-- Opening Marker --

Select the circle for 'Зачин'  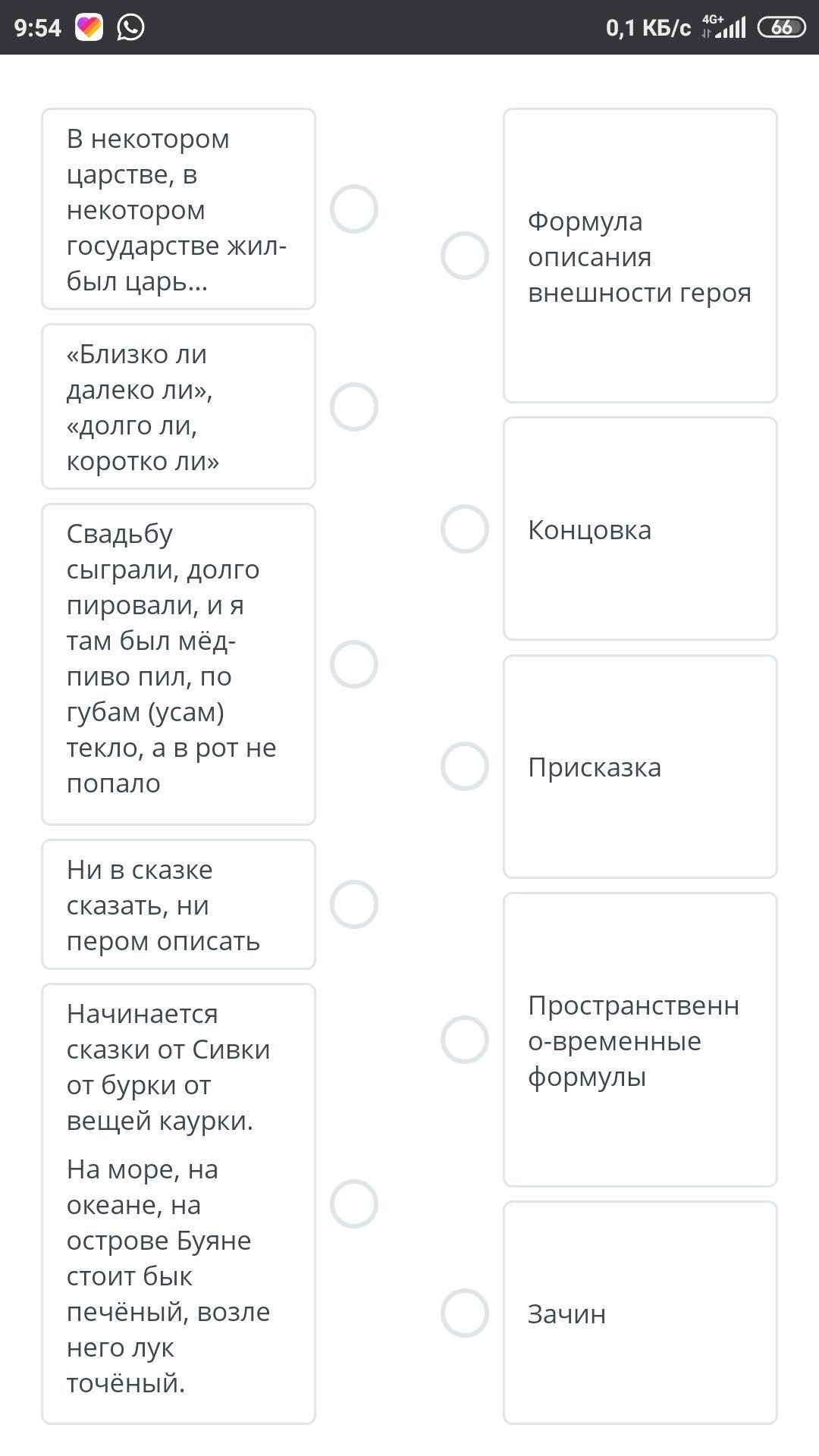click(464, 1313)
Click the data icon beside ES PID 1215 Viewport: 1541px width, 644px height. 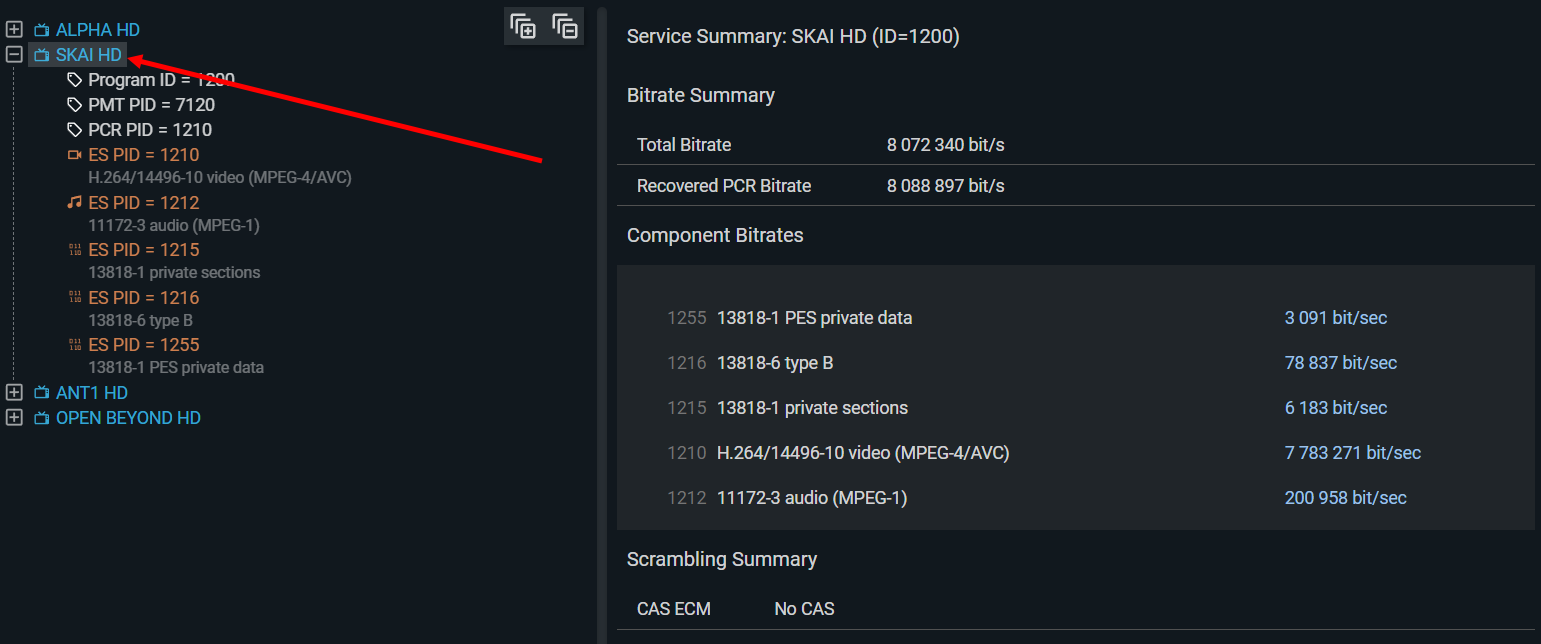pyautogui.click(x=74, y=250)
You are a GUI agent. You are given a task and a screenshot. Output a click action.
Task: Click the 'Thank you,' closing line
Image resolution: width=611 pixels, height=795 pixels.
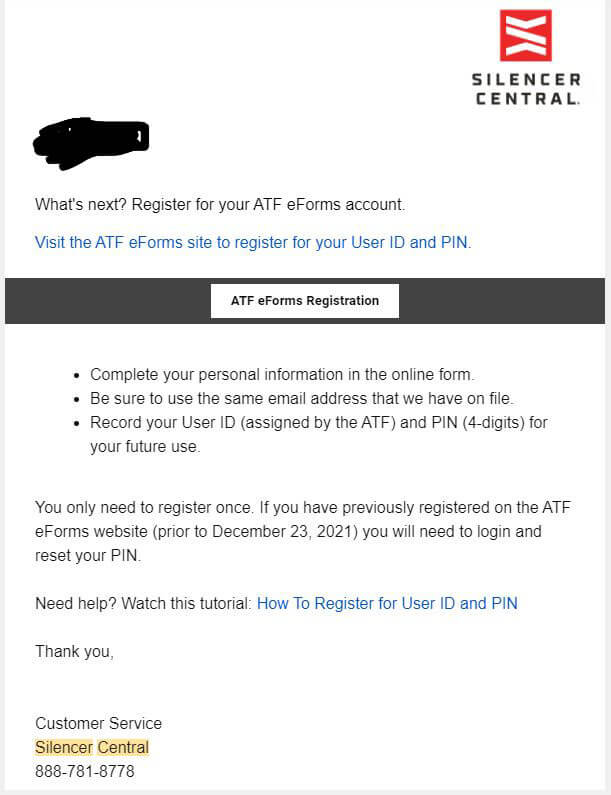pos(75,651)
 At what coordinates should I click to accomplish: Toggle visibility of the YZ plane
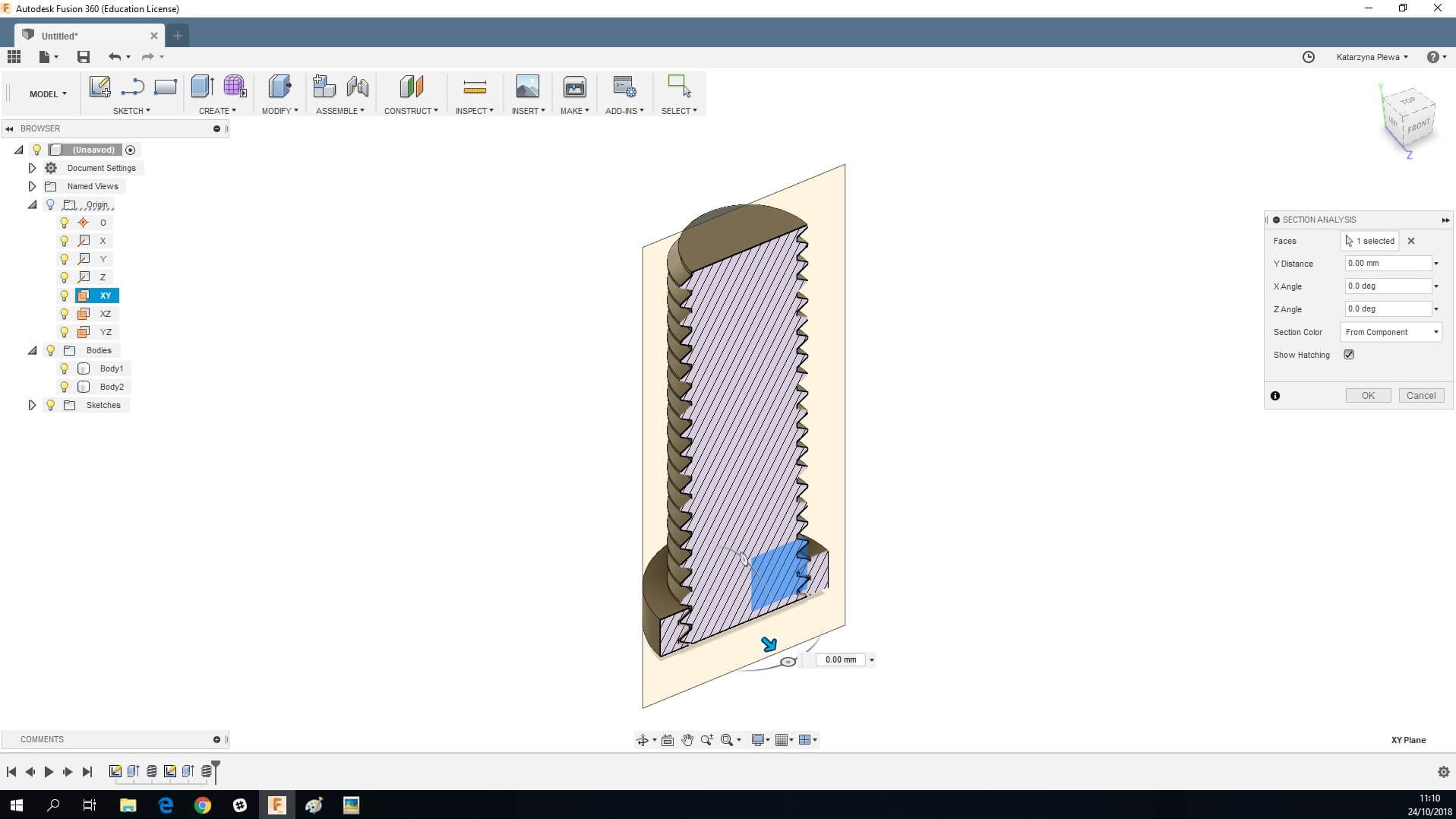coord(65,332)
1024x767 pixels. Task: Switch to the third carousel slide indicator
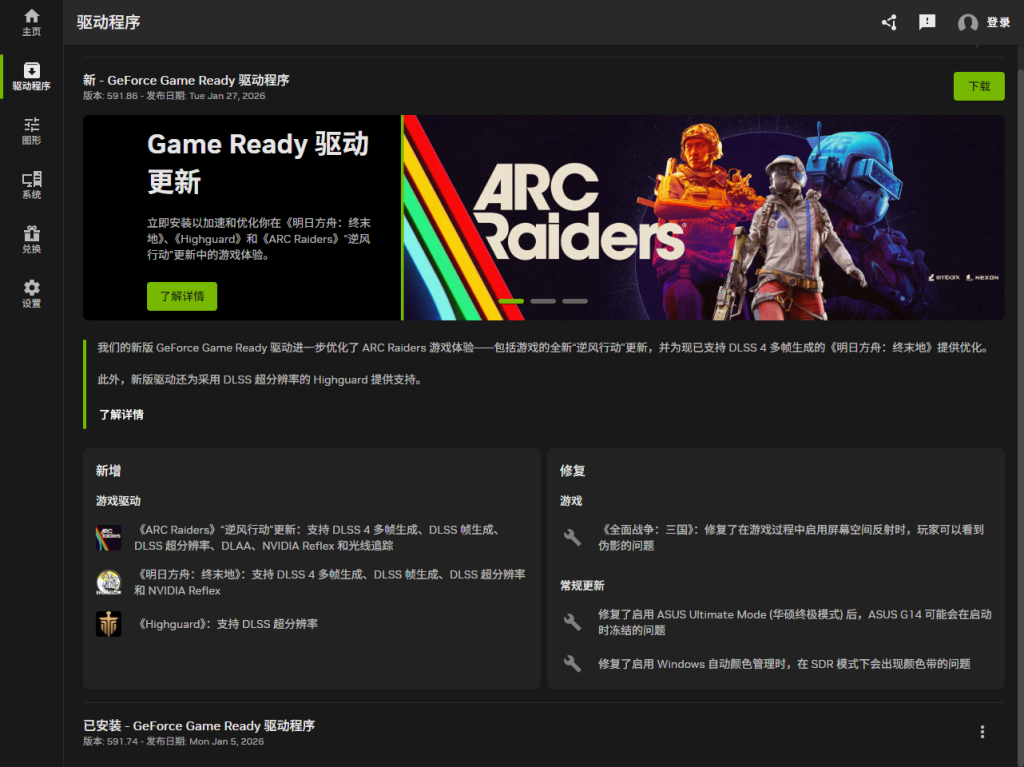[x=575, y=301]
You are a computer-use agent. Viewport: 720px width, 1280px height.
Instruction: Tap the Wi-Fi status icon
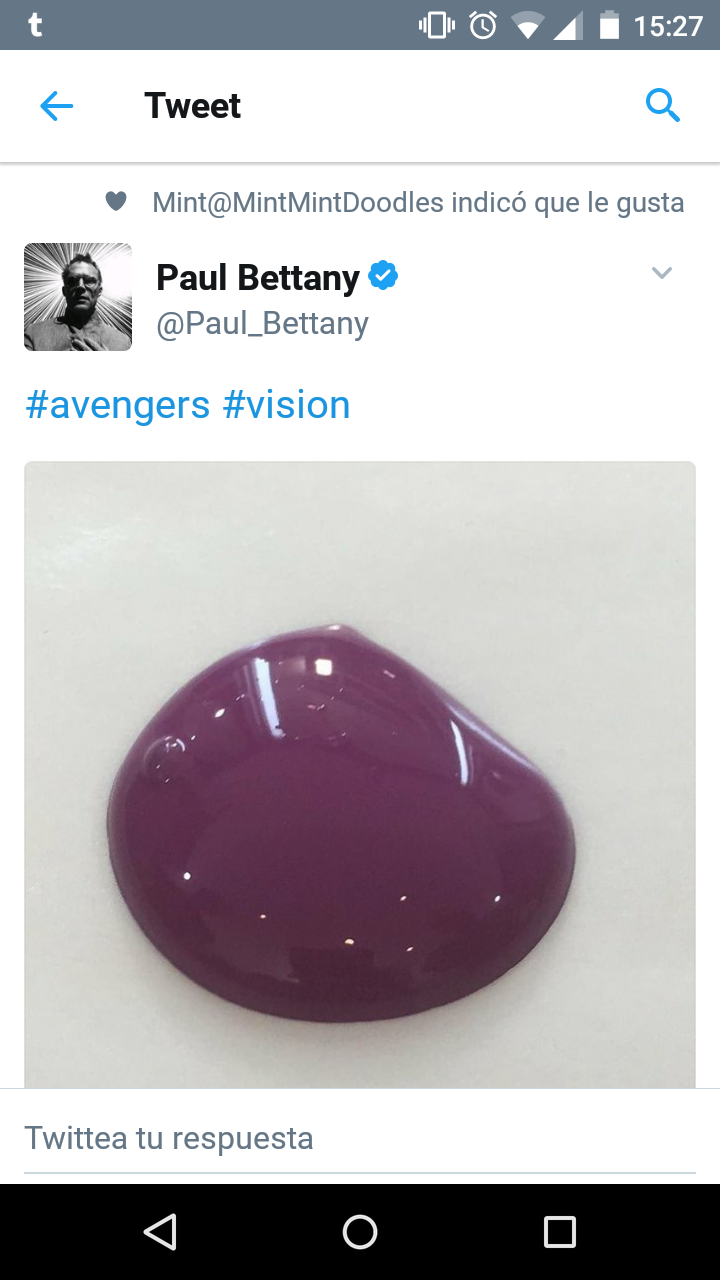(527, 26)
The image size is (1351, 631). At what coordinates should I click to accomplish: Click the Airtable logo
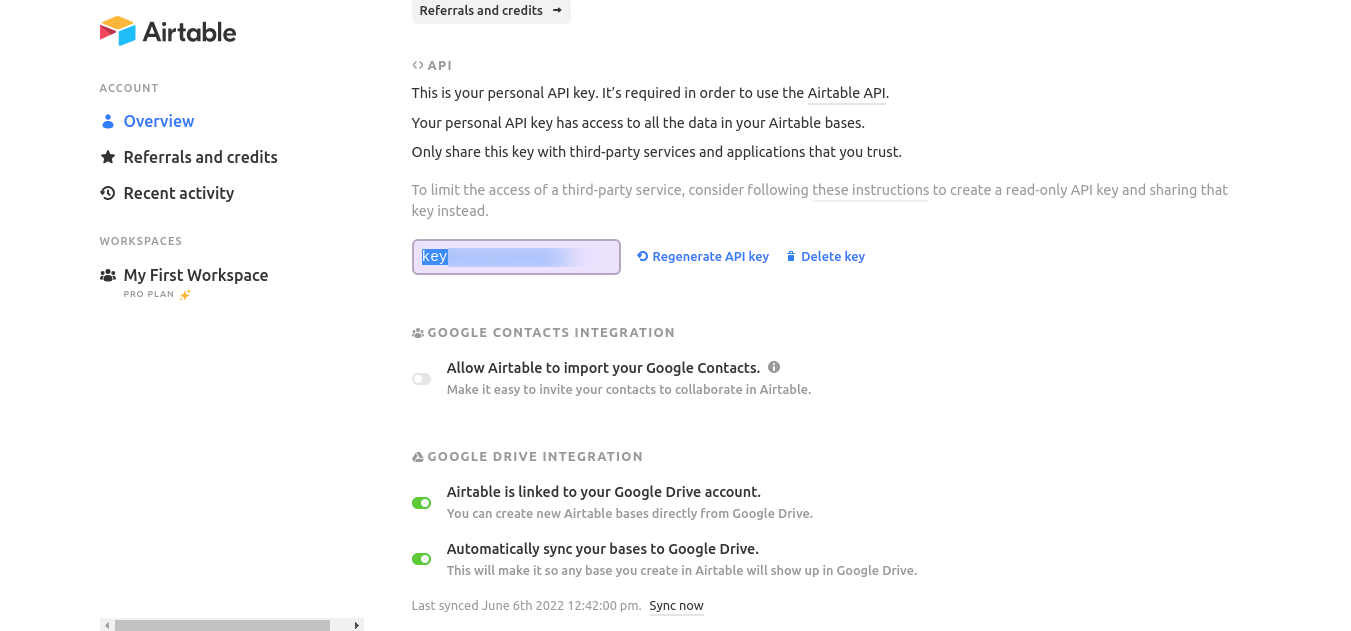(x=167, y=31)

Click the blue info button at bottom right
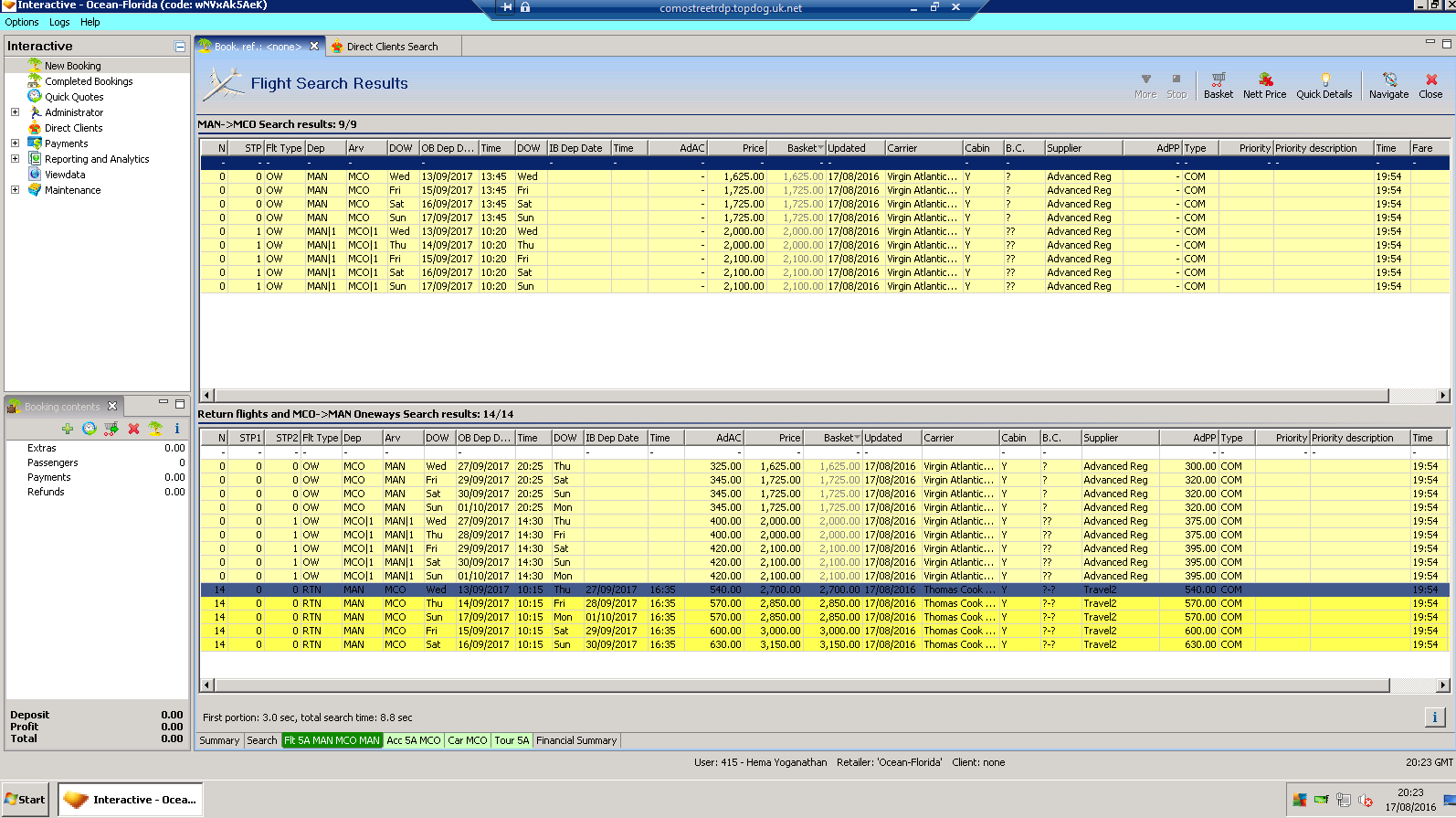pyautogui.click(x=1434, y=717)
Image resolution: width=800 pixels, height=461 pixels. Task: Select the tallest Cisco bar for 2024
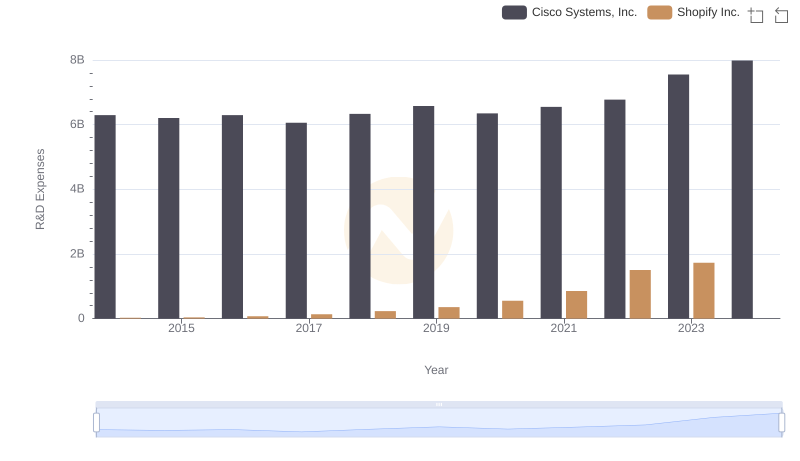click(x=742, y=189)
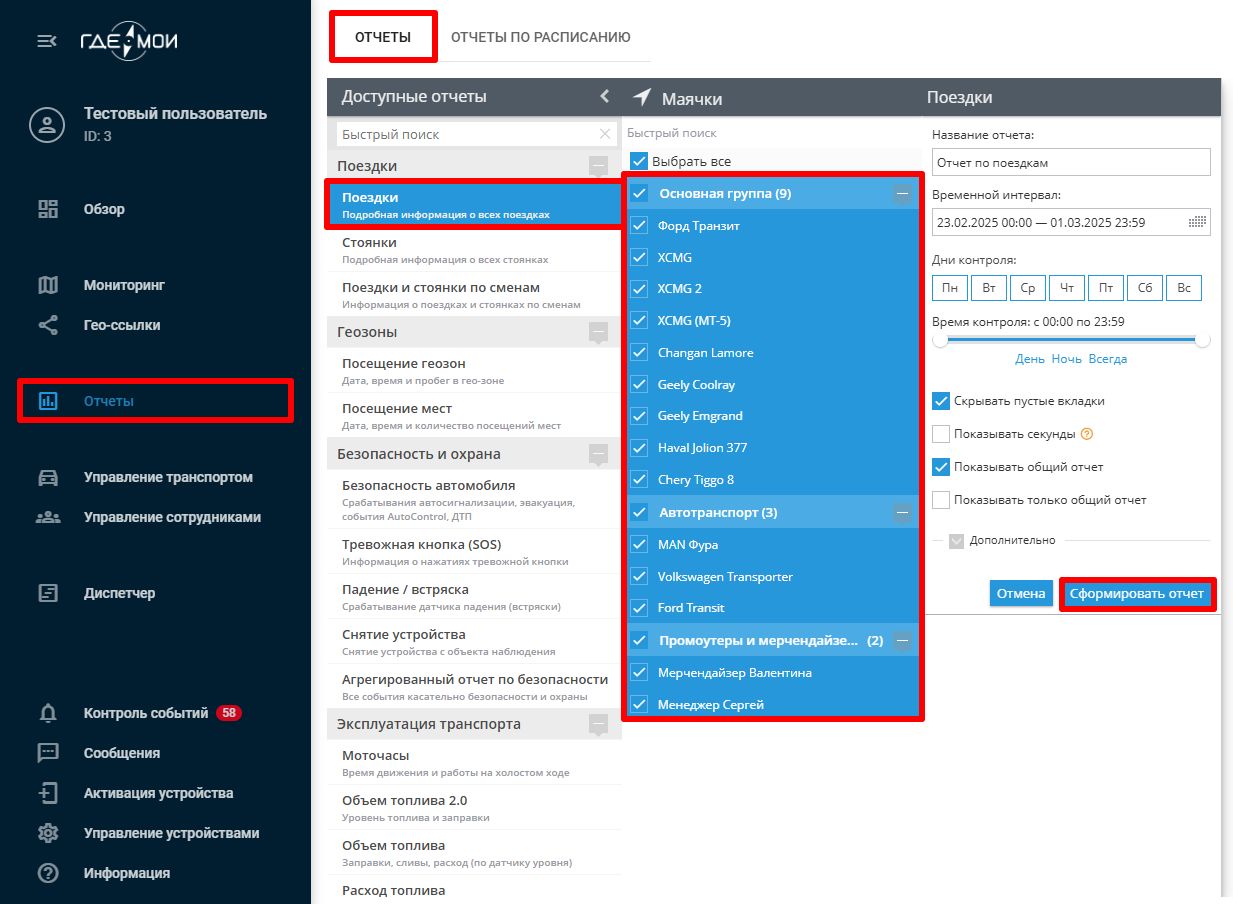Click right handle of Время контроля slider
The width and height of the screenshot is (1233, 904).
[x=1202, y=340]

-- Closing Marker --

Exercise requirements:
Word for word, repeat only the lines from the line containing "You are a computer-use" through the end of the data, without any pictures.

Reply:
You are a computer-use agent. Viewport: 720px width, 1280px height.
Instruction: Tap the Wi-Fi status icon
(527, 26)
The image size is (1351, 631). At what coordinates should I click to accomplish: Click the Airtable logo
(x=167, y=31)

Click the blue info button at bottom right
pyautogui.click(x=1434, y=717)
Image resolution: width=800 pixels, height=461 pixels. Task: Select the tallest Cisco bar for 2024
click(x=742, y=189)
Click right handle of Время контроля slider
The width and height of the screenshot is (1233, 904).
[x=1202, y=340]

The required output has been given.